One Song
by ChibiChikyn
Summary: A little girl leads a happy life before being orphaned...unintentionally? She doesn't know. All she does know is that she is flawed, can do work, and has a Gift. How does she juggle all these traits at the same time? *Includes parts related to "The Messenger" and "Son."


**A/N: Hi-i-i-i-i-i-i! So recently I read _The Giver_ and the books that followed it. It was epic! So I decided that I'd very much like to create a story with an OC (the story starts from the book _Gathering Blue_). Really sorry for the short chapter; I didn't know how to continue because this chapter is supposed to be somewhat flashback-y.**

**I hope you like :)**

* * *

Rae drowsily rolled off the straw mat she was sleeping on and pulled her eyes open. Dragging herself by her mother and father, who were still sleeping, she pushed open the curtain that served as a door to their small wooden cott. The Sun was rising against the Field they all shunned, and no matter how she tried to direct herself away from the fact that the scene was really quite pretty, she ran out the door and up a tree to get a better view of the sunrise.

She poked her head out of the top layer of leaves, sat in a comfortable position on a crag on the tree, and shielded her eyes. The Sun dyed the waving grasses on the Field and the sky a beautiful tapestry of golds, oranges, blues, purples, and pinks. The wind gently blew the grass on the Field about.

She opened her mouth to sing, to let all her feelings inside her out through the power of music.

_"Rae! I hope you're not far away! Come back in and eat!" _

Rae sighed contentedly, and breathed in as if taking all of the colors of the sunrise with her, then slid off the tree. She started walking home towards her mother's voice.

Her mother was a cheerful woman that loved nature and philosophy, and, unfortunately, also loved making fun of grumpy children.

"Hello, there, you little munchkin pixie. Your father isn't feeling well, so he won't be going to help with the carpenter over there." Rae's mother, Cadenza nodded her head in one vague direction and watched Rae flop in the door, and plop down at the table. "Something wrong, munchkin?"

"Why do they send people out in the Fields when the plains can be such a pretty place sometimes?" Rae asked, and dejectedly set her 7-year-old head on the table.

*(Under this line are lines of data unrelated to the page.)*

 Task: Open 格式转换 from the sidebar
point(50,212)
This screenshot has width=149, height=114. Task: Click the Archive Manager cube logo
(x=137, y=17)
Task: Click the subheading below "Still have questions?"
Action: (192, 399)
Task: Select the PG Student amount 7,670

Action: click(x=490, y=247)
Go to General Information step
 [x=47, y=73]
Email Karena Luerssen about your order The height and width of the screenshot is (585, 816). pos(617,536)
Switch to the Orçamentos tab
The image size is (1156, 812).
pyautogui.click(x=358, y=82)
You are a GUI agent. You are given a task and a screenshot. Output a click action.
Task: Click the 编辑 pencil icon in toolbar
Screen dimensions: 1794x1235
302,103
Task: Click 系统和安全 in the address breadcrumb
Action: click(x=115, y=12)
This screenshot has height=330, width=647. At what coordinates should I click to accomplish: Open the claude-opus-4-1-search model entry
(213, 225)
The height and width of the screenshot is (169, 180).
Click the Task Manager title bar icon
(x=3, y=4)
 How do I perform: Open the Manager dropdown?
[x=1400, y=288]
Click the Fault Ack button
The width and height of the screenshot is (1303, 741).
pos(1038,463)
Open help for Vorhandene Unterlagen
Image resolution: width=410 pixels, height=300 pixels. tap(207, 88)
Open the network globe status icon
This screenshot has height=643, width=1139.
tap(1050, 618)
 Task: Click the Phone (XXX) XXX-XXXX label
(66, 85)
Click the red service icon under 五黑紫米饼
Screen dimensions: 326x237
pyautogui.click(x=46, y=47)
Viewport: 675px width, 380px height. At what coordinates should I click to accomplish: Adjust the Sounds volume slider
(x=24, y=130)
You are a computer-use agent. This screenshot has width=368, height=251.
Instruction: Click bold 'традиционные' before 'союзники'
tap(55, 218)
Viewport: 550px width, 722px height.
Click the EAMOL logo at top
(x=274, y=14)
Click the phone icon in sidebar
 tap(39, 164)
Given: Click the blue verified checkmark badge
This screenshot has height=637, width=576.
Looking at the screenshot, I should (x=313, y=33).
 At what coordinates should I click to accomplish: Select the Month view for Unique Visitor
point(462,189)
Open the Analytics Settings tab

Right into a bowl of piping-hot porridge.

"Now," Cadenza glanced at Rae jumping about in pain. "If you want your answer to that question, you don't scald yourself with a bowl of porridge first." Cadenza chuckled to herself and swabbed Rae with a rag. Rae howled.

"Eat up. You have work to do later." Cadenza finished mopping Rae up and Rae promptly ate her food. As Cadenza watched Rae gulping down her food, she swung a pendant around her finger.

"You still need to answer my question."

Cadenza sighed at this persistent little thing she had borne, and shook her head. "Rae, I'll tell you this. The Fields are really just- an effort to terrorize the community and...put it like this, munchkin. They're trying to scare us into working. They're trying to scare us into giving society your talents and let everyone else take your time and talent. They don't want you to be useless."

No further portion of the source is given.